Article of the Week, Me-Style
I want students to be writing more than I can assess. I want students to be engaging with ideas in a wide variety of texts to build reading stamina and comprehension.
But I am just not the teacher who can sustain a weekly AOW assignment in addition to everything else.
So, here’s my solution:
This year, I’m going to do quarterly breakout discussion sessions, making article of the week writing more purposeful and integrated in my classroom.
We will model together with one topic. Then, when students are clear on the skills and expectations, they will sign up for a breakout session they are interested in.
I may organize these topics by genre, but more likely I will organize by theme or topics related to the focus of the course. I may even ask students to come up with the breakout session ideas.
Students will prepare for the breakout session through ongoing reading and response in an article of the week notebook.

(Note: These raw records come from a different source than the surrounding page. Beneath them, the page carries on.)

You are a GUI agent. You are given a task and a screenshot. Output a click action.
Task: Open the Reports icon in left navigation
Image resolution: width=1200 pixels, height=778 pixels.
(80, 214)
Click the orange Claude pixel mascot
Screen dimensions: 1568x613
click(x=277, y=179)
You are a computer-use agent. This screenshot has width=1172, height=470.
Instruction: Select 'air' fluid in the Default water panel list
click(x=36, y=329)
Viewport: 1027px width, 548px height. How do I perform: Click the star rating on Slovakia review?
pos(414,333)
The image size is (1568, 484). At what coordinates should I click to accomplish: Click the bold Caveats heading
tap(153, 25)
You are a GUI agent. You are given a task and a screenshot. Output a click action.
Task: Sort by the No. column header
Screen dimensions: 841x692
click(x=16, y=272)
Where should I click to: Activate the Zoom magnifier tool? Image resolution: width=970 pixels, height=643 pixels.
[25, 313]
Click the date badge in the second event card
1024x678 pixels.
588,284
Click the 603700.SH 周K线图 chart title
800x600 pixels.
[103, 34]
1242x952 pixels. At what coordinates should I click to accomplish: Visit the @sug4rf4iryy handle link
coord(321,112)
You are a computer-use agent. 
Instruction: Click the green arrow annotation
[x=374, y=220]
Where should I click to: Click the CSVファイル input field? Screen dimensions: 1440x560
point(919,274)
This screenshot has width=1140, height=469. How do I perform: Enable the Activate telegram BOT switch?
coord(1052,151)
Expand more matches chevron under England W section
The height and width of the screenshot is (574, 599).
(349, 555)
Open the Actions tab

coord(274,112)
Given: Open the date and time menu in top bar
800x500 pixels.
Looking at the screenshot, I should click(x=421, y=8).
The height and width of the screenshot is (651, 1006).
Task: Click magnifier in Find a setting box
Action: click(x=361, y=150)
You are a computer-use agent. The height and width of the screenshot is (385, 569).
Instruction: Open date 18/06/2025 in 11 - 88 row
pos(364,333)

Prior to the breakout session, students will determine inquiry questions, find texts to read, and complete their preparation work (reading and writing in their notebook).
During the breakout session, students will come together to discuss the central themes and issues that sparked their interest and attention during their individual work.
Certainly, the spirit of the AOW is the same; however, I’m adjusting it to fit with my love of inquiry-based learning. I’m also making it more manageable for me (and hopefully the students?) by making it a longer turn-around than week after week after week. I have reflected that I am better at being consistent with something when it is flexible in its structure.
I also like that the me-version of article of the week will build to a rich discussion and that I can do formative assessments along the way.
✔️ If you’re interested in my nonfiction reading response notebook, check it out HERE.
✔️ In the meantime, I want to encourage you as the year ends to reflect on what works and what doesn’t work.
✔️ Ask yourself why and how you can make adjustments.
✔️ Don’t feel bad if you tried something and it didn’t work.
✔️ And, for the love of sticky notes, please don’t feel like you have to implement all the new ideas you will no doubt gather over the summer all at once in the fall.
Be kind to yourself!
Pick one thing. What will be your main thing this year?
Leave me a comment and let me know so that I can cheer you on!
Hey, if you loved this post, I want to be sure you’ve had the chance to grab a FREE copy of my guide to streamlined grading. I know how hard it is to do all the things as an English teacher, so I’m over the moon to be able to share with you some of my best strategies for reducing the grading overwhelm.
Click on the link above or the image below to get started!
Such a GREAT post! Thank you!! #BestAdviceEver 🙂
You’re so welcome, Tara! We have to be kind to ourselves or risk getting stuck in overwhelm!
I have never laughed so hard at myself and my great-out-the-gate plans! I.am.you. That teacher who pins and pins ideas and then struggles to remember who that insane person was during the summer. Thank you for a gentle reminder to just.pick.one.idea…repeat after me: Just One.
Yessss!! We’ll repeat it together, haha! Successful implementation of ONE thing that will make a difference is better than 100 great ideas.